Inauspicious as each of these may be, each also contains the possibility of transmutation; as Scatology’s liner notes summarize, “It is about performing surgery on yourself – psychic surgery— in order to restore the whole being, complete with the aspects that sanitised society attempts to wrench from your existence.”
From Dead Kings and Saviour Gods – Euhemerizing Shamanism in Thracian Religion by Dan Attrell:
As the undisputed masters of healing herbs (according to the Greeks), the Thracians were no strangers to the shamanic techniques of ecstasy well known among other cultures of the steppe. Working from the texts of Posidonius, Strabo reported that the Mysians, a Thracian group from north-western Anatolia, possessed members of their society called both θεοσεβεις (“those who fear god”) and καπνοβαται (“those who walk in smoke”) who practiced strict vegetarianism and consumed nothing but honey and dairy products. This reference to the “walkers in smoke” may allude to the ecstasy achieved by mass cannabis consumption as reported by Herodotus among the Scythians. […] One Orphic bone inscription from Olbia dated to the 5th century BC reads “for Dion(ysos) and Psyche,” revealing the importance of a transcendent soul in connection with the Greek god of intoxication in Thracian territory. Another of these bone inscriptions containing the words “Βιος Θανατος Βιος” and marked with little “Z” pictograms (which might represent little orphic serpents) reveals the widespread and consistent nature of Dionysian symbolism reaching as far north as modern Ukraine. In the shamanic mystery initiations as practiced by the Orphic cults, near-death experiences and the use of dangerous doses of hallucinogenic plants went hand in hand. Whereas the Divine Bridegroom Sabazios (Dionysus) was primarily the god who presided over ecstasy and entheogenic intoxication, the Thracians held him in equally high regard as a dying-and-rising saviour god and a master over the souls of the deceased. Long before the introduction of alcohol, shaman exploited the ecstatic and oracular properties of hallucinogenic mushrooms (Amanita muscaria and various types of coprophilic Psilocybin-containing mushrooms); opium (Papaver somniferum); “jimsonweed,” “horsemad,” or “thornapple” (Datura stramonium); mandrake root (Mandragora officinarum); cannabis; deadly nightshade (Atropa belladonna); and henbane (Hyoscyamus niger). The experience of death and the ecstatic evacuation of the soul from the body appears commonly in the Thracian funeral iconography on which is depicted the Tree of Life.
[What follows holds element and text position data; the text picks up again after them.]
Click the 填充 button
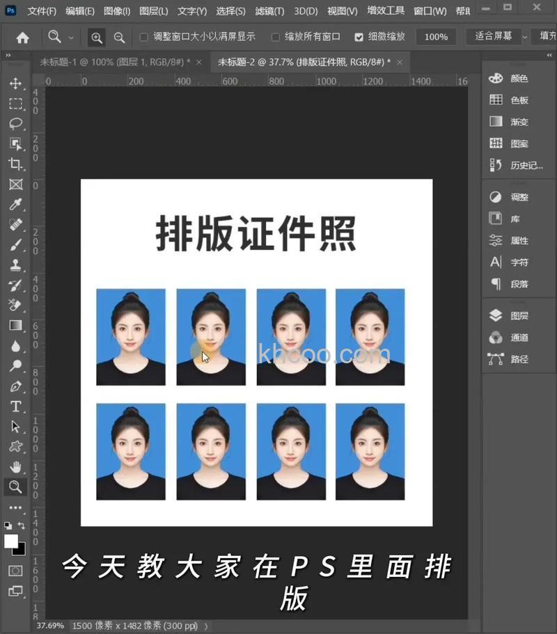The image size is (557, 634). 545,38

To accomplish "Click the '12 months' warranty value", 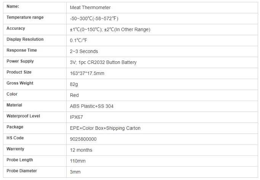I will point(81,150).
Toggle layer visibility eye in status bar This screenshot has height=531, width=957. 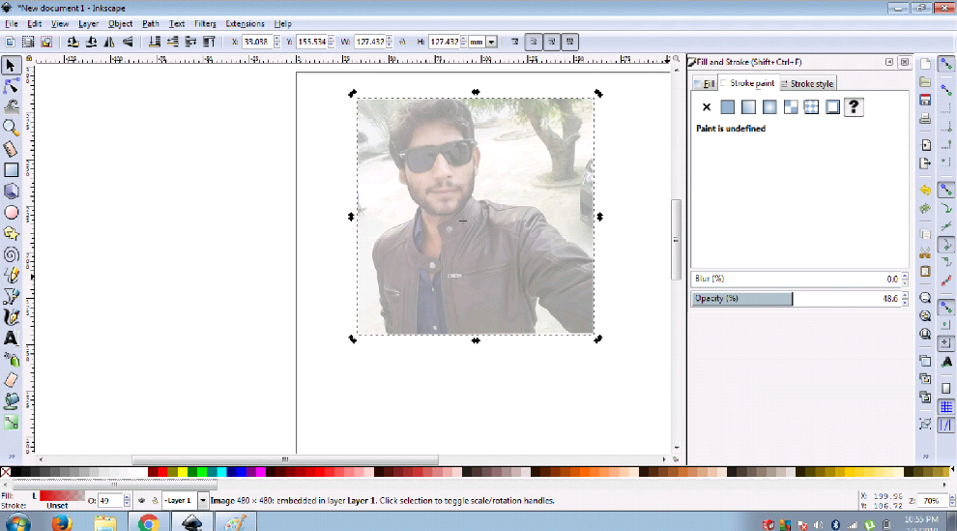coord(142,500)
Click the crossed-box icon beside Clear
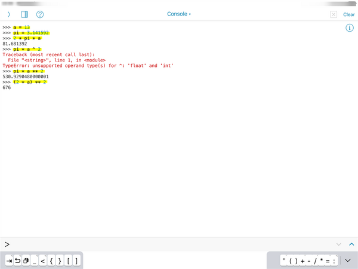The width and height of the screenshot is (358, 269). [334, 14]
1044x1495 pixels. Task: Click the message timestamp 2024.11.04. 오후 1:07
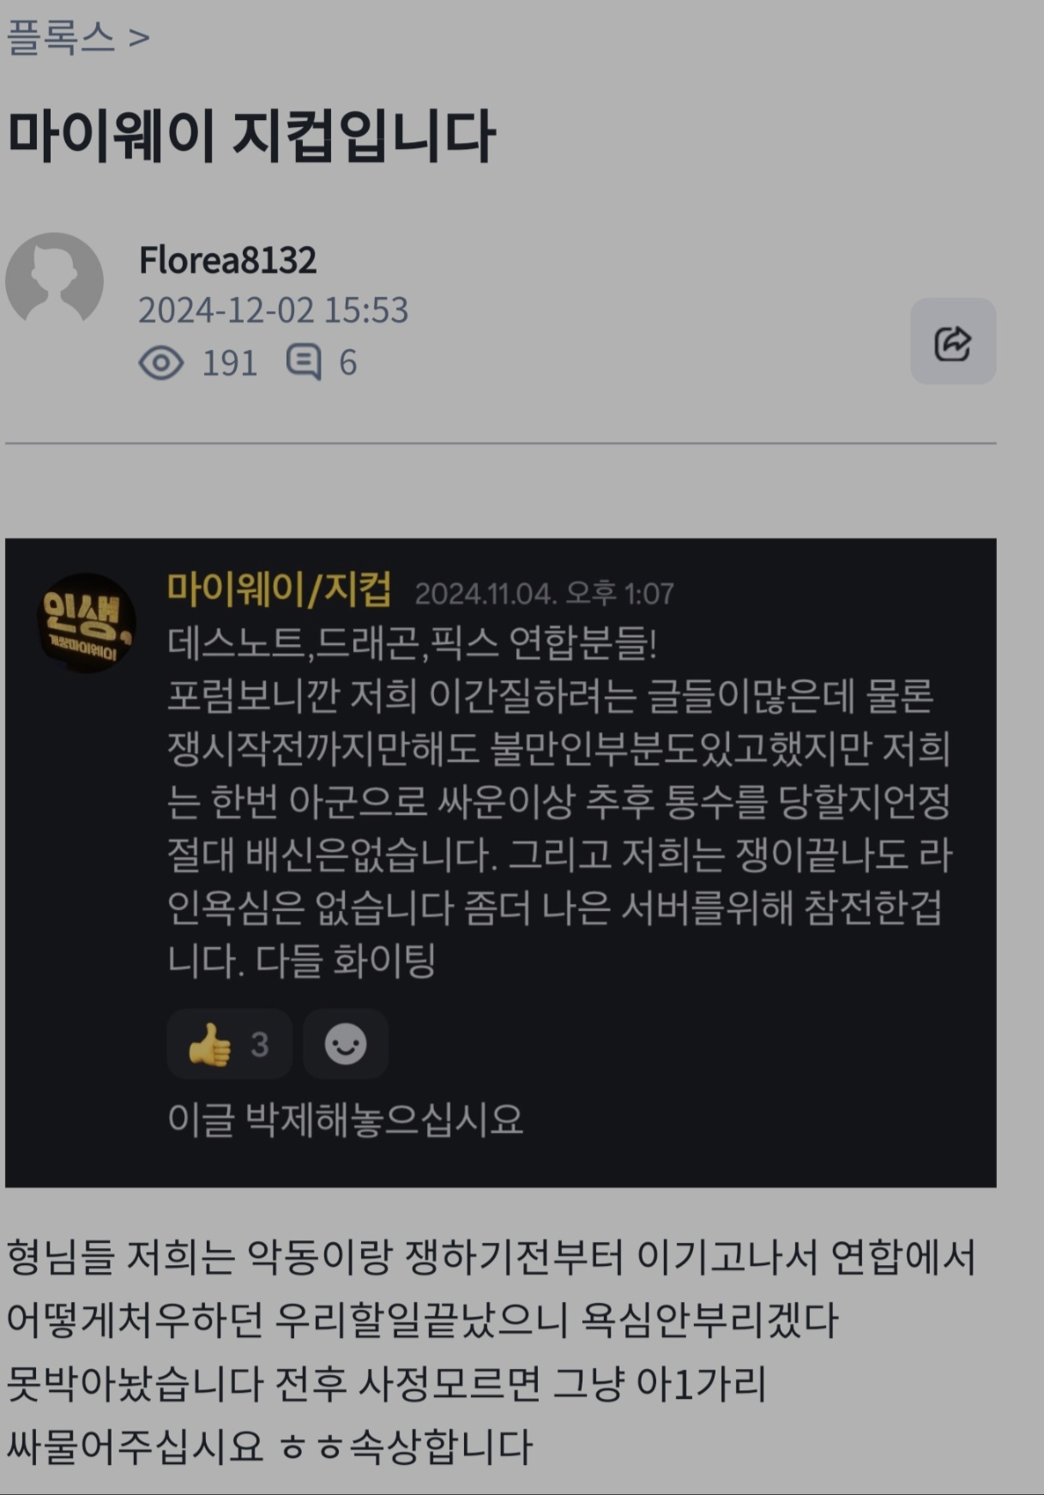pos(545,593)
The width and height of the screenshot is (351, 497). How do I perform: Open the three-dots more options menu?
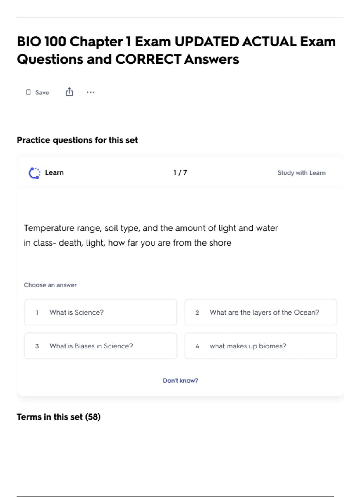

To be in a state of ekstasis – that is, to stand outside the body – was to experience death itself.
From The Sacred Conspiracy by Georges Bataille
Beyond what I am, I meet a being who makes me laugh because he is headless, who fills me with anguish because he is made of innocence and crime. He holds a weapon of steel in his left hand, flames like a sacred heart in his right hand. He unites in one eruption birth and death. He is not a man. But he isn’t a god, either. He is not I, but he is more I than I: his belly is the labyrinth in which he himself goes astray, led me astray, and in which I find myself being he, that is, a monster.